→ BRIEF: Repeat word for word the line with "Copy the Gemini protocol endpoint icon" and every line after it until the records below run out.

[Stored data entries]
******
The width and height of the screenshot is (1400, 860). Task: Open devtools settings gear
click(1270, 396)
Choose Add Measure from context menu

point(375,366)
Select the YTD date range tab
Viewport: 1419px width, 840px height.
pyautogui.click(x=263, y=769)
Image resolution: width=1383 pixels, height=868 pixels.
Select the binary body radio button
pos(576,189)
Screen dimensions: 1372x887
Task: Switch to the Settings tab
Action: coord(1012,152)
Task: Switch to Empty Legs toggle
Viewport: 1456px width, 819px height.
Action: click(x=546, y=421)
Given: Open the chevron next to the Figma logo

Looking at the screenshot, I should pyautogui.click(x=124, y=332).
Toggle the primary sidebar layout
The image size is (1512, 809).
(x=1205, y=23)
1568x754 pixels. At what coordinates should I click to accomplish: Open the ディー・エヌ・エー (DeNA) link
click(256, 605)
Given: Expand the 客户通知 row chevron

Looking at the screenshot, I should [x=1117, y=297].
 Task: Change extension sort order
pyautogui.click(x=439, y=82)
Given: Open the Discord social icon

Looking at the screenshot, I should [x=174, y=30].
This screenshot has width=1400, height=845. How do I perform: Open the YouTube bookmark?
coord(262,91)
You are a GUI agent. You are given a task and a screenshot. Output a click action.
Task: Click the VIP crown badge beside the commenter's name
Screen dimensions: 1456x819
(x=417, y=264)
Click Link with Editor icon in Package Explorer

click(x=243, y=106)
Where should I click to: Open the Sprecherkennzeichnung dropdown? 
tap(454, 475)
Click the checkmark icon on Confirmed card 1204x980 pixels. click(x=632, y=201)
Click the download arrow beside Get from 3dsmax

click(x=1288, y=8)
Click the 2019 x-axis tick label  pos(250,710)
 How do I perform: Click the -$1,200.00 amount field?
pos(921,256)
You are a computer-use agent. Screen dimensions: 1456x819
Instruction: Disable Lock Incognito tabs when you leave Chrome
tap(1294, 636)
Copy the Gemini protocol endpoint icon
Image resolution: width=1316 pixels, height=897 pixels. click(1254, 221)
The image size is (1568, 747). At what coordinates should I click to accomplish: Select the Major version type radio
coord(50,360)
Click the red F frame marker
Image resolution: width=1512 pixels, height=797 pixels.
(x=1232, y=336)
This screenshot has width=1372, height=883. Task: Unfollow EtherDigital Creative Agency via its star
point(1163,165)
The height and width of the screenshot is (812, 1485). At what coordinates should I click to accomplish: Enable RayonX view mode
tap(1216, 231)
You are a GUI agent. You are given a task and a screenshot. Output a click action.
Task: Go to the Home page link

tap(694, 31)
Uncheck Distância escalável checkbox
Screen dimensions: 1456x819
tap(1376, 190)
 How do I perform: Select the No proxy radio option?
******
→ OUTPUT FOR THIS TASK:
Copy the Gemini protocol endpoint icon
Image resolution: width=1316 pixels, height=897 pixels. click(1254, 221)
The image size is (1568, 747). At what coordinates should I click to accomplish: Select the Major version type radio
coord(50,360)
Click the red F frame marker
Image resolution: width=1512 pixels, height=797 pixels.
(x=1232, y=336)
This screenshot has width=1372, height=883. Task: Unfollow EtherDigital Creative Agency via its star
point(1163,165)
The height and width of the screenshot is (812, 1485). At what coordinates should I click to accomplish: Enable RayonX view mode
tap(1216, 231)
You are a GUI agent. You are given a task and a screenshot. Output a click action.
Task: Go to the Home page link

tap(694, 31)
Uncheck Distância escalável checkbox
Screen dimensions: 1456x819
tap(1376, 190)
 How do I perform: Select the No proxy radio option?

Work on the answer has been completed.